While it may be too reactionary to say that this spectrum of organizations confuses individuals, it certainly diffuses and, one might argue dilutes, the cumulative effect of mobile giving.
No longer new
Mobile giving is also fighting against its establishment as a legitimate donation channel.
In 2010, mobile was not new, but the possibility of helping victims of the Haiti earthquake by sending a simple text message was new to most people.
Today, that newness has worn off.
Mobile giving is no longer the bleeding-edge method it was a year ago, when it claimed a 14 percent share of all American donations to Haiti, (Pew Research, 2010).
Without this attention-grabbing newness, individuals are turning toward more traditional channels again, such as online.
Concerns about hidden costs
Another factor that may be influencing the wane in text donations this year is a latent concern about where the donations are going and how they are apportioned.
The technological process behind accepting text donations can be beyond some nonprofits’ expertise, and the fees that these organizations pay the technology companies to install this capability can sometimes render the donations themselves less effective.
The Vancouver Sun reported that some Canadian nonprofits are paying 3.9 percent per mobile giving transaction.
Potential donors, particularly those moved by an acute tragedy such as the earthquake in Japan, may bristle at the thought of such a large percentage of their texted contributions being routed to administrative costs.
There is some fallacy in this – administration costs are a fact of life for nonprofits, irrespective of giving channel. Even hand-delivering cash or a check incurs some costs for the nonprofit – but it can help to explain some of the sentiment behind the dip in visibility of mobile giving.
Sign of the times?
At the risk of inferring too much from a phenomenon with too many variables, the decline in prominence of mobile giving this year could reflect a larger trend in the mobile universe, like a move away from the dominant mobile aspects of years past – voice, SMS and applications, chronologically – and toward the mobile Web.
SMS connectivity, once the end-all and be-all of mobile marketing, is on the wane.
The mobile Web, on the other hand, is rising.
Native apps, currently the best practice in terms of mobile marketing, are quickly giving way to apps, devices and Web sites that are optimized for the mobile Web.

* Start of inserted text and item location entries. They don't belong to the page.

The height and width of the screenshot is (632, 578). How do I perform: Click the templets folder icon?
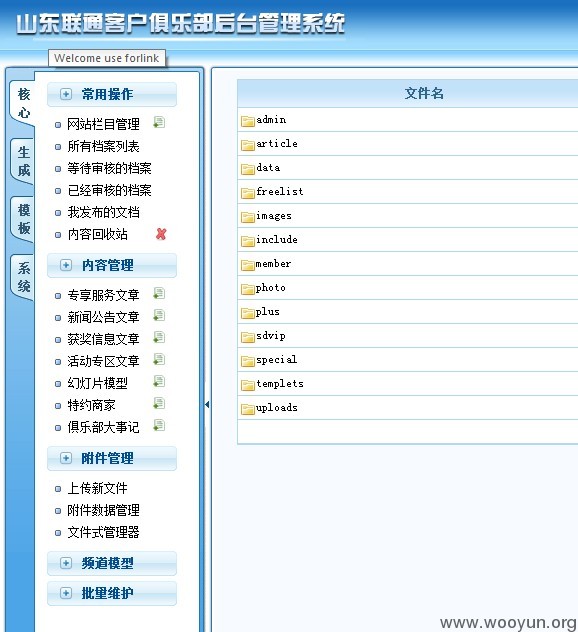pos(247,385)
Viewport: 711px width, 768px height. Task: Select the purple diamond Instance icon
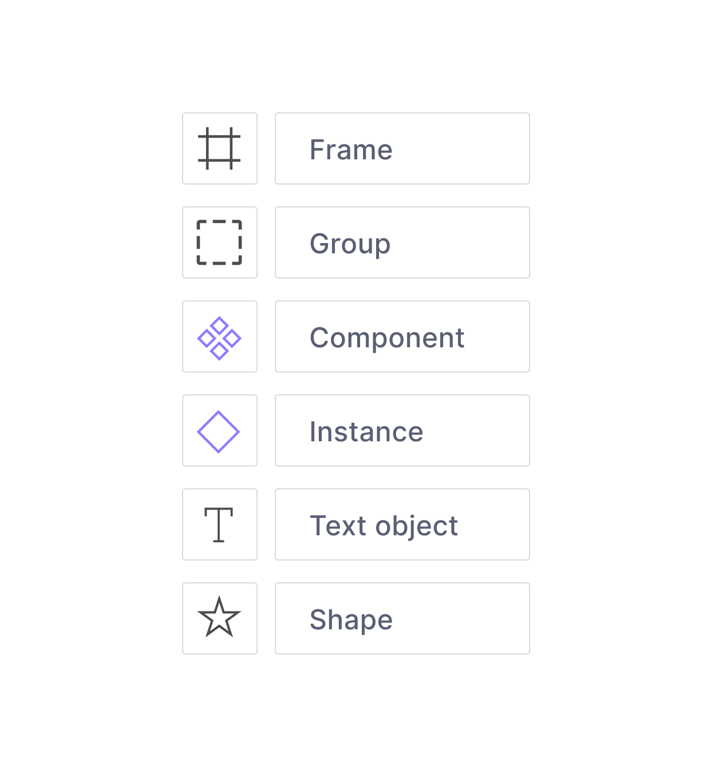[x=219, y=431]
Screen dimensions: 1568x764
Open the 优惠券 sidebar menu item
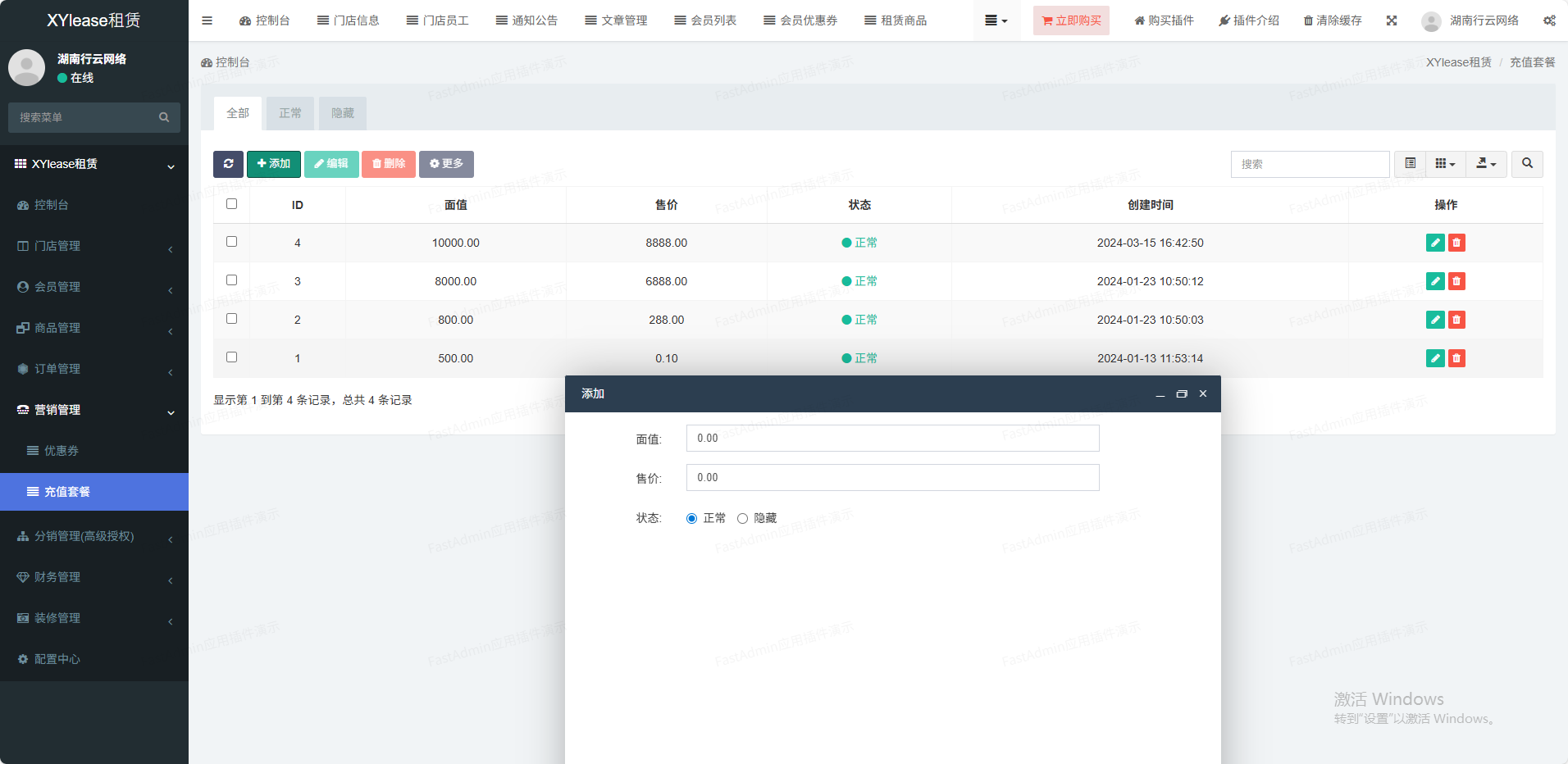(x=62, y=451)
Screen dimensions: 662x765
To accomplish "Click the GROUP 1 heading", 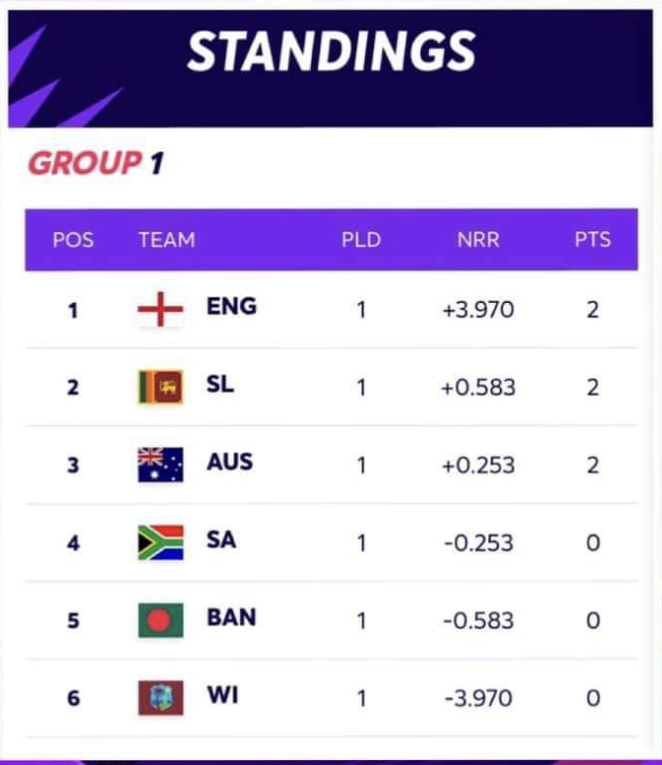I will click(x=96, y=163).
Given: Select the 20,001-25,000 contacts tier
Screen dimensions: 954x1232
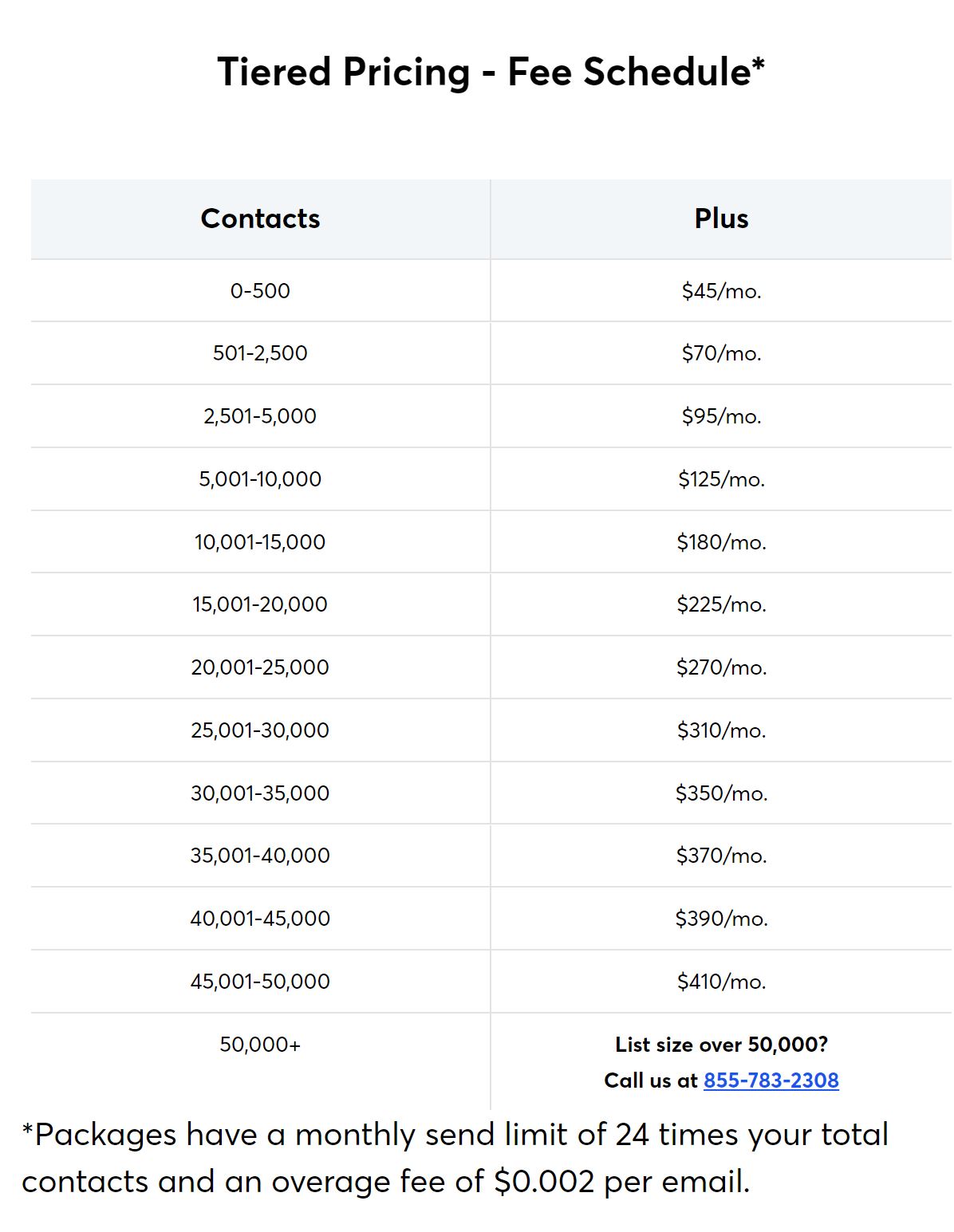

So it is possible, then, that charitable donors are making this transition as well, preferring to give through the Web access on their smartphones rather than dialing into the designated short code and having their donations added to their monthly mobile bill.
There is no single reason that mobile giving has faded from prominence in the wake of the Japan disaster and, in fact, there is no guarantee that it will not experience a resurgence as the crisis continues.
But certainly these four factors – the proliferation of charities engaging in mobile donation campaigns, the fact that mobile giving is not the latest trend, ongoing concerns about the cost of mobile giving initiatives to nonprofits and the supervening of the mobile Web over SMS communication – have all contributed to altering the mobile giving landscape.
With the next event that mobilizes the world’s nonprofits, there may be a wholly different channel for contributions to come through. We will not know until it happens.
But at the end of the day, as long as the contributions are coming in and going to aid victims, that is all that truly matters.